Одной из самых многочисленных диаспор в Чикаго была ирландская. После великого голода 1845-1849 годов жители Зелёного острова тысячами отправлялись через океан в Америку на печально известных плавучих гробах. И даже после восстановления хозяйства, ирландцы продолжали покидать родину - сейчас в США количество их потомков достигло 40 миллионов. Но в 1871 году они были раздражающим нарывом на теле процветающего города.
Кэтрин О’Лири была одной из этих «сирых и убогих». Она жила с мужем Патриком в небольшом домике на улице ДеКовен, 137, держала домашнюю живность и растила сына. Сын не был самым примерным ребёнком, и по словам соседей, частенько устраивал посиделки с друзьями в сарае, где, скорее всего, они играли в азартные игры.

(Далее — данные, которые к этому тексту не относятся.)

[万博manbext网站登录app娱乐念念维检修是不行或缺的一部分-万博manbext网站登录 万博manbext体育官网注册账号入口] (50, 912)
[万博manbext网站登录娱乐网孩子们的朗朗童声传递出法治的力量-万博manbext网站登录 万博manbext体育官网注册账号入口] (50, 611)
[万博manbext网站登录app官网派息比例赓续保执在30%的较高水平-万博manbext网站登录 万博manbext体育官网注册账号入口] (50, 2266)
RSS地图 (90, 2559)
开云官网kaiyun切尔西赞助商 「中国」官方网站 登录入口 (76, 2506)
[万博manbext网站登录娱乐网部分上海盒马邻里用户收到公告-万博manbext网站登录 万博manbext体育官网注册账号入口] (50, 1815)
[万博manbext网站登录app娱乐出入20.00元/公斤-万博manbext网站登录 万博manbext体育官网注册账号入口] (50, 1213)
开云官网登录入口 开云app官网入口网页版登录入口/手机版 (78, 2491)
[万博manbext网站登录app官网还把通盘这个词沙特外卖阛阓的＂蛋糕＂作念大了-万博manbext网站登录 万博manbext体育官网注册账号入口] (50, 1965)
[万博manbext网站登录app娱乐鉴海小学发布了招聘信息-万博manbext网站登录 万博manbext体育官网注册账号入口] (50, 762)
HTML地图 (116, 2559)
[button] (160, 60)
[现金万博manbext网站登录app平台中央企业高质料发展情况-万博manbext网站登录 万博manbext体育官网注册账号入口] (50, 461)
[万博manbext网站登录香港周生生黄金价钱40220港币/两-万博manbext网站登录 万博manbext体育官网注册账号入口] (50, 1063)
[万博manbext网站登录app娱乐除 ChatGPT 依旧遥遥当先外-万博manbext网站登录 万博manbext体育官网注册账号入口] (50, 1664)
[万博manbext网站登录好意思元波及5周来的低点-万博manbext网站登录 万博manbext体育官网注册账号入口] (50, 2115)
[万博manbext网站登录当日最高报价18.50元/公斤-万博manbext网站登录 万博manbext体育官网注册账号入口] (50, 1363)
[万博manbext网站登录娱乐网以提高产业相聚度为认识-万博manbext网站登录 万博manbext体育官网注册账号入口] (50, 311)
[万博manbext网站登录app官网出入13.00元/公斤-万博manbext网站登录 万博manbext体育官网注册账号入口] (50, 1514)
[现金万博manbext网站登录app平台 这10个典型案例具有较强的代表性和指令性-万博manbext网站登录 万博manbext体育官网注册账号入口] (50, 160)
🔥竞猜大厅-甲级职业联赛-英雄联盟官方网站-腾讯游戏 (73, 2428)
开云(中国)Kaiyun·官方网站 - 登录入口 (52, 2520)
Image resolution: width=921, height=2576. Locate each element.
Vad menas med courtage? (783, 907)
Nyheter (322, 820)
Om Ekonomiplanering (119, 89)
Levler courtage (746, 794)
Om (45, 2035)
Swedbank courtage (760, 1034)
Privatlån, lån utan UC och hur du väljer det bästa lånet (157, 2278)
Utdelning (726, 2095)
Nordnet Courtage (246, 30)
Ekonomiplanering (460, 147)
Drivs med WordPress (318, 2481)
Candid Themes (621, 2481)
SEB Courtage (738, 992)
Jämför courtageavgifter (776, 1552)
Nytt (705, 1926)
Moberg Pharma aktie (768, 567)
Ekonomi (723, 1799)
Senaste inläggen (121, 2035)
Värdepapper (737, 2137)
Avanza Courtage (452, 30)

Майкл Ахерн, репортёр «Чикаго Репабликан» писал, что около 21:00 8 октября миссис О’Лири доила корову в сарае при свете керосиновой лампы. По другим сведениям, в 9 часов вечера в сарае, освещённом всё той же лампой, находились подростки. Историк Ричард Бэйлз, в свою очередь, считает, что в это время в сарае не было ни миссис О’Лири, ни её сына, а только лишь местный прохвост Дэниэл «Деревянная нога» Салливан - тоже ирландец - пытавшийся украсть молоко. При свете всё той же керосиновой лампы.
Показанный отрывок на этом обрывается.